**PROVIDED RECORDS**
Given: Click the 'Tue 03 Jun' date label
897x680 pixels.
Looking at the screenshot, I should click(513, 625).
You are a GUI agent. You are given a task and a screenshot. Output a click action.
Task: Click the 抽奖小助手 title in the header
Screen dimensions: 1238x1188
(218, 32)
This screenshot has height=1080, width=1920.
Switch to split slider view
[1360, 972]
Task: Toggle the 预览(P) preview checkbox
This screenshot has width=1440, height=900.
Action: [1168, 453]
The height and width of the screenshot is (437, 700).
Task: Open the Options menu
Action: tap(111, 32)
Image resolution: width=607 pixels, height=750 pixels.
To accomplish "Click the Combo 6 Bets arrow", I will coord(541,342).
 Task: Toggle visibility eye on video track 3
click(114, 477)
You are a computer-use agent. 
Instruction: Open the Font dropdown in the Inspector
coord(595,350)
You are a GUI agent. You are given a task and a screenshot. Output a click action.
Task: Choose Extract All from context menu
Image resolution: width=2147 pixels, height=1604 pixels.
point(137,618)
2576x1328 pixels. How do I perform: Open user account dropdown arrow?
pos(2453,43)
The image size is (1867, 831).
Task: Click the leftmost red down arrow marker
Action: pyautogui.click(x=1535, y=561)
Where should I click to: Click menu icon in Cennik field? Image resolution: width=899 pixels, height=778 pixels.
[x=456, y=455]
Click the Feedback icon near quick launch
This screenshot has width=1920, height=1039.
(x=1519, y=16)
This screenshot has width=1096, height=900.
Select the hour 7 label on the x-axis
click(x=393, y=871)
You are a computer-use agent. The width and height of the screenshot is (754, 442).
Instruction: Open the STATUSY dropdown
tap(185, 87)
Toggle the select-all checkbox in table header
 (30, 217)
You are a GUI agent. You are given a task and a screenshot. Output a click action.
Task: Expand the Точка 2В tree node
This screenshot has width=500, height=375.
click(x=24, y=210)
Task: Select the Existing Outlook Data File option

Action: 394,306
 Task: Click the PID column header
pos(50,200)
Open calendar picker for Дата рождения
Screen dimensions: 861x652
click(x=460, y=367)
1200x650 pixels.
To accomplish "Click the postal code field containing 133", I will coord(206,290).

**SHORT TASK**
Copy every line of the rows above with no changes.

**RESULT OF THIS TASK**
Given: Click the 'Tue 03 Jun' date label
897x680 pixels.
Looking at the screenshot, I should click(513, 625).
You are a GUI agent. You are given a task and a screenshot. Output a click action.
Task: Click the 抽奖小助手 title in the header
Screen dimensions: 1238x1188
(218, 32)
This screenshot has height=1080, width=1920.
Switch to split slider view
[1360, 972]
Task: Toggle the 预览(P) preview checkbox
This screenshot has width=1440, height=900.
Action: [1168, 453]
The height and width of the screenshot is (437, 700).
Task: Open the Options menu
Action: tap(111, 32)
Image resolution: width=607 pixels, height=750 pixels.
To accomplish "Click the Combo 6 Bets arrow", I will coord(541,342).
 Task: Toggle visibility eye on video track 3
click(114, 477)
You are a computer-use agent. 
Instruction: Open the Font dropdown in the Inspector
coord(595,350)
You are a GUI agent. You are given a task and a screenshot. Output a click action.
Task: Choose Extract All from context menu
Image resolution: width=2147 pixels, height=1604 pixels.
point(137,618)
2576x1328 pixels. How do I perform: Open user account dropdown arrow?
pos(2453,43)
The image size is (1867, 831).
Task: Click the leftmost red down arrow marker
Action: pyautogui.click(x=1535, y=561)
Where should I click to: Click menu icon in Cennik field? Image resolution: width=899 pixels, height=778 pixels.
[x=456, y=455]
Click the Feedback icon near quick launch
This screenshot has width=1920, height=1039.
(x=1519, y=16)
This screenshot has width=1096, height=900.
Select the hour 7 label on the x-axis
click(x=393, y=871)
You are a computer-use agent. The width and height of the screenshot is (754, 442).
Instruction: Open the STATUSY dropdown
tap(185, 87)
Toggle the select-all checkbox in table header
 (30, 217)
You are a GUI agent. You are given a task and a screenshot. Output a click action.
Task: Expand the Точка 2В tree node
This screenshot has width=500, height=375.
click(x=24, y=210)
Task: Select the Existing Outlook Data File option

Action: 394,306
 Task: Click the PID column header
pos(50,200)
Open calendar picker for Дата рождения
Screen dimensions: 861x652
click(x=460, y=367)
1200x650 pixels.
To accomplish "Click the postal code field containing 133", I will coord(206,290).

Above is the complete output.